Shuford’s solution is the startup BOOMROOM, an integrated web-based platform that gives fitness instructors the tools and technology to host high-quality, live virtual classes. 

“The whole point of it is fitness without boundaries,” said Shuford, CEO of BOOMROOM and an MBA student at UNC-Chapel Hill.

The platform is instructor-focused and provides scheduling, booking, payment, analytics, communication and high-quality music and video features. In her outreach to trainers, Shuford said these were features they wanted all in one place to simplify their workflow.

The startup has raised $150,000 in pre-seed funding. The funds have been allocated to branding, site development and operations, she said.

Shuford started working on BOOMROOM in summer 2020. The following summer, it was part of  Launch Chapel Hill’s startup accelerator program. 

The platform is expected to launch in late October or early November with a class of 12 founding instructors. The instructors are located across the United States, including in Charlotte and New York City.

To generate revenue, BOOMROOM charges instructors a $25 monthly service fee and a 20 percent commission on sales.

Shuford said the goal is to add 50 to 100 instructors to the platform by the end of BOOMROOM’s first year. She said if the platform is able to scale as expected, the startup will turn a profit fairly quickly.

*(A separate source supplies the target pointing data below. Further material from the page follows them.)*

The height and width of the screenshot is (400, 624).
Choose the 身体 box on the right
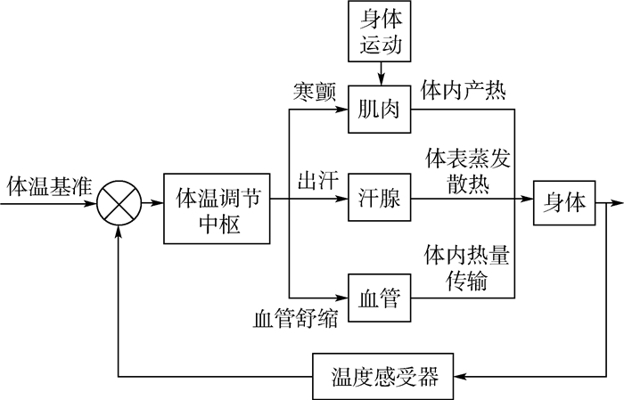pyautogui.click(x=565, y=202)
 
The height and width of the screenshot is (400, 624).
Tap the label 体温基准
pyautogui.click(x=44, y=187)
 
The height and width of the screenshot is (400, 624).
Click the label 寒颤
pyautogui.click(x=315, y=93)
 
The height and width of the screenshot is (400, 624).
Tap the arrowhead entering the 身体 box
pyautogui.click(x=530, y=203)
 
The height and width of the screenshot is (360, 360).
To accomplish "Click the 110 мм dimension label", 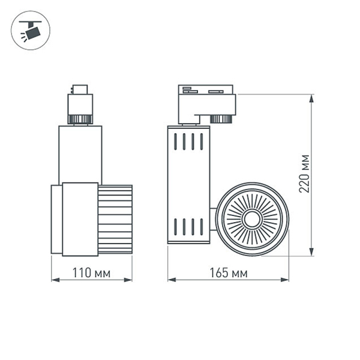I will click(x=91, y=273).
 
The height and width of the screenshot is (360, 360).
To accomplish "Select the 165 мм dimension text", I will click(x=228, y=273).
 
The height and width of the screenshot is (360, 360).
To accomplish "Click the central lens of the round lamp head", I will click(x=252, y=218).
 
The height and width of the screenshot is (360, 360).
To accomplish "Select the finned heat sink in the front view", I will click(x=115, y=219).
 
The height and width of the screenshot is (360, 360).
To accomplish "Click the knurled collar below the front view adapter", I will click(x=80, y=118).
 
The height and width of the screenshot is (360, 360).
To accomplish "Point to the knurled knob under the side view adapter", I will click(x=221, y=118).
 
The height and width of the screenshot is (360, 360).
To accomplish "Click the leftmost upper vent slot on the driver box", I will click(x=176, y=142).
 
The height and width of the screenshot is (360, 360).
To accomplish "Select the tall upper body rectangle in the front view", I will click(x=80, y=154).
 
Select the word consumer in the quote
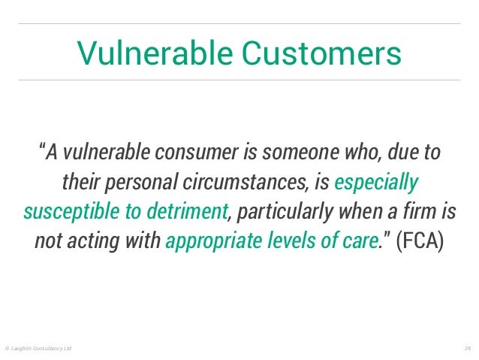point(196,152)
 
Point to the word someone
point(294,152)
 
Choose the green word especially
point(377,183)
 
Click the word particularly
point(282,213)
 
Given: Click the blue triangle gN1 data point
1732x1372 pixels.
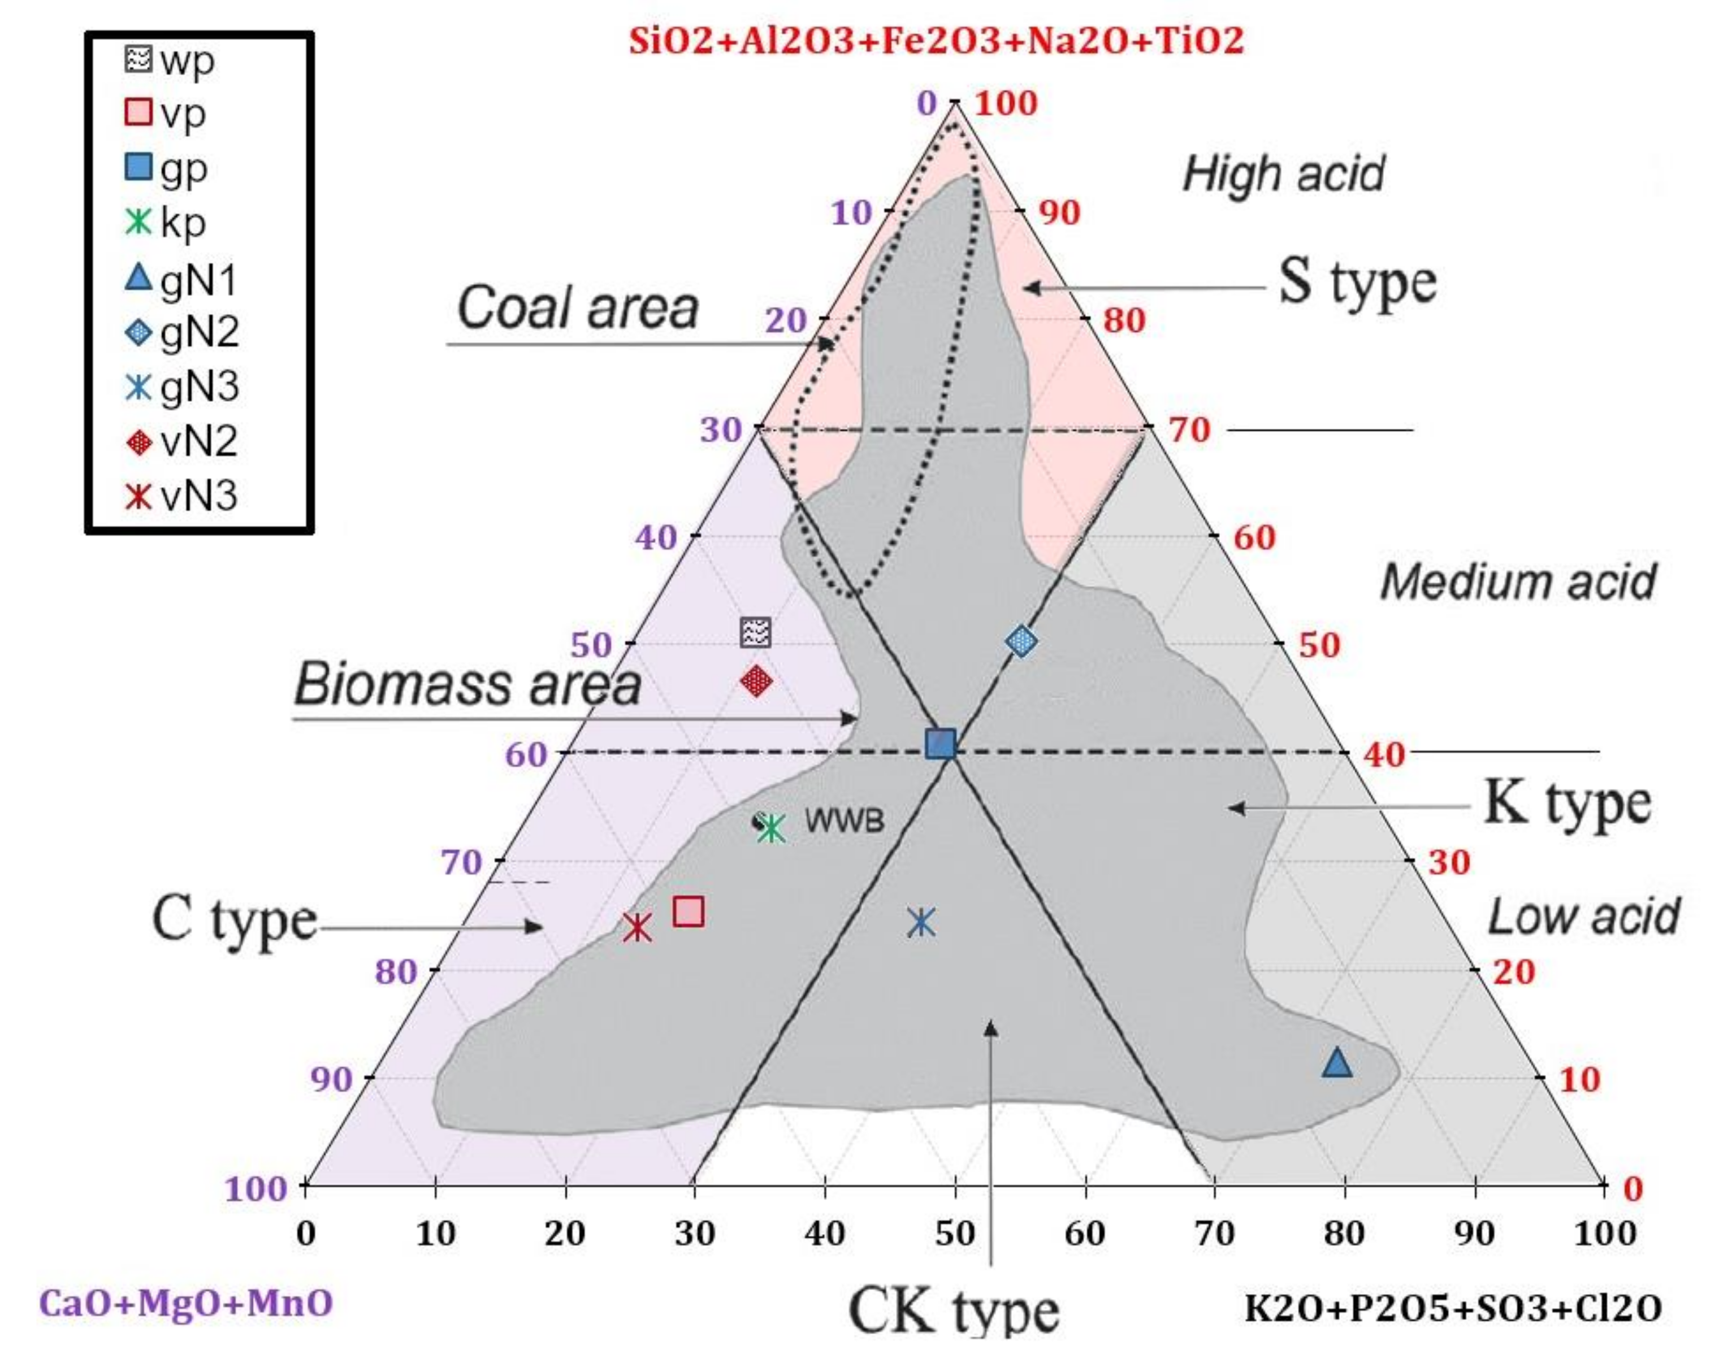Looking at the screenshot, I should (x=1337, y=1063).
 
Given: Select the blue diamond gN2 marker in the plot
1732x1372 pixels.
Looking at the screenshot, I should (x=1021, y=641).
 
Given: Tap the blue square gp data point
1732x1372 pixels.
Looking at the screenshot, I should (x=941, y=744).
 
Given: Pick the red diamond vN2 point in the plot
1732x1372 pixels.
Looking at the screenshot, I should (x=756, y=681).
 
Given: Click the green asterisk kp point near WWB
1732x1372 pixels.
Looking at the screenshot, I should (x=771, y=828).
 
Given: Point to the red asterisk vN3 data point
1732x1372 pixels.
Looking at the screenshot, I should (x=637, y=928).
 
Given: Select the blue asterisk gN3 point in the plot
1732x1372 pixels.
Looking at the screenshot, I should (x=921, y=922).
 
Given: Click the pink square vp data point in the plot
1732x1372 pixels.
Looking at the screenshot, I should (x=689, y=911).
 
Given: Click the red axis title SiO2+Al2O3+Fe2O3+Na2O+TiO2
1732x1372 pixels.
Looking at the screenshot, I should (x=936, y=40).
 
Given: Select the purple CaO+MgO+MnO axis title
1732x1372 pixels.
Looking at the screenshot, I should (x=185, y=1303).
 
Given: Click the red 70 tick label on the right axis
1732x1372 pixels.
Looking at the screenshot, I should (x=1189, y=430).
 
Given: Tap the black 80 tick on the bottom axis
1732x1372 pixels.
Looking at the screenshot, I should (x=1344, y=1233).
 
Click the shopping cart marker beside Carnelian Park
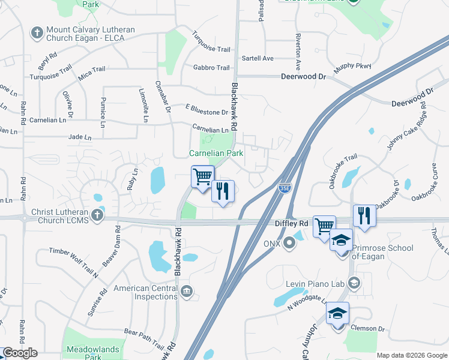point(202,177)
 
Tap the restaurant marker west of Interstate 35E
point(223,191)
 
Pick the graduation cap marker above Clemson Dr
point(337,314)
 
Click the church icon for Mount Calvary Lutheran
point(37,32)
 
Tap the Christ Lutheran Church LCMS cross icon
point(97,214)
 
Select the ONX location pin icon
point(290,244)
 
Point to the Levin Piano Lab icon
point(354,282)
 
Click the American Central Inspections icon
point(187,292)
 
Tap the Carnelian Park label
point(216,154)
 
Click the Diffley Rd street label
point(291,223)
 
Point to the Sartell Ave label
point(258,58)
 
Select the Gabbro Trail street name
point(211,68)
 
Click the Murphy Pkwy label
point(352,67)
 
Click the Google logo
point(20,353)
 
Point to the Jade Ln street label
point(80,137)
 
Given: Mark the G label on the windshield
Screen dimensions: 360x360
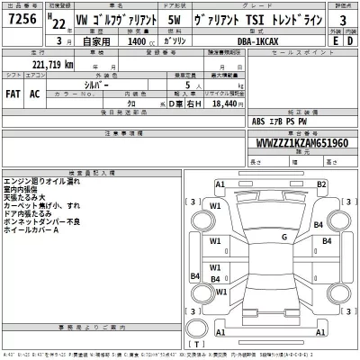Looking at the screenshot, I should pos(284,237).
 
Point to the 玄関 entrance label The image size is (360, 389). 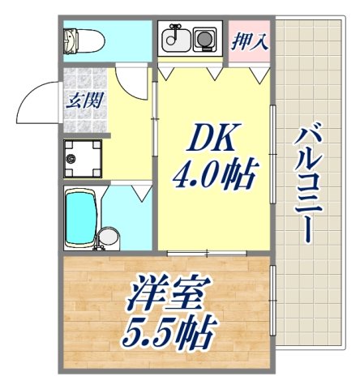(x=82, y=103)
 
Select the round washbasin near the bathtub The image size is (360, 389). (x=106, y=237)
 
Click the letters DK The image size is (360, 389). (x=212, y=141)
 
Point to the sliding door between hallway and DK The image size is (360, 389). (x=155, y=122)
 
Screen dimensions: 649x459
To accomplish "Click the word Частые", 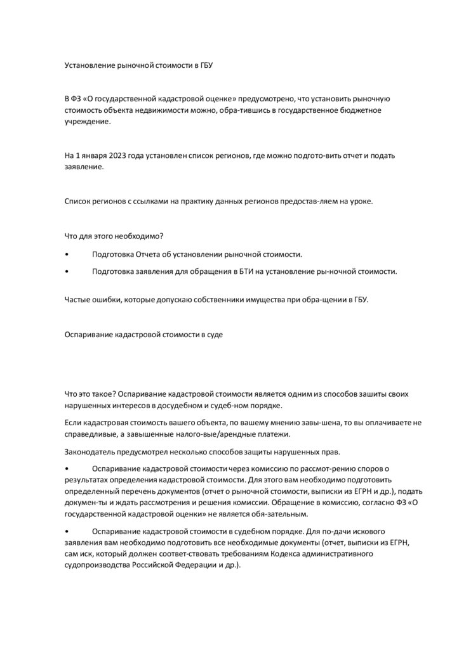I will pyautogui.click(x=77, y=300).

But Shuford said BOOMROOM will be intentional about its growth, requiring trainers to complete a short application before they can join the site to discourage the saturation of inexperienced instructors. 

“It’s always been in my head to create this really high energy, positive and badass group of people that just want to work hard, play hard and teach these classes from wherever and reach people wherever,” Shuford said.

And Shurford anticipates the number of trainers using the platform will continue to grow because she believes virtual fitness is here to stay since providing virtual classes is another source of revenue for trainers and people enjoy the convenience of not driving to the gym. Her projections indicate BOOMROOM will double its trainer base each year for five years.

“It has so much room to grow,” she said.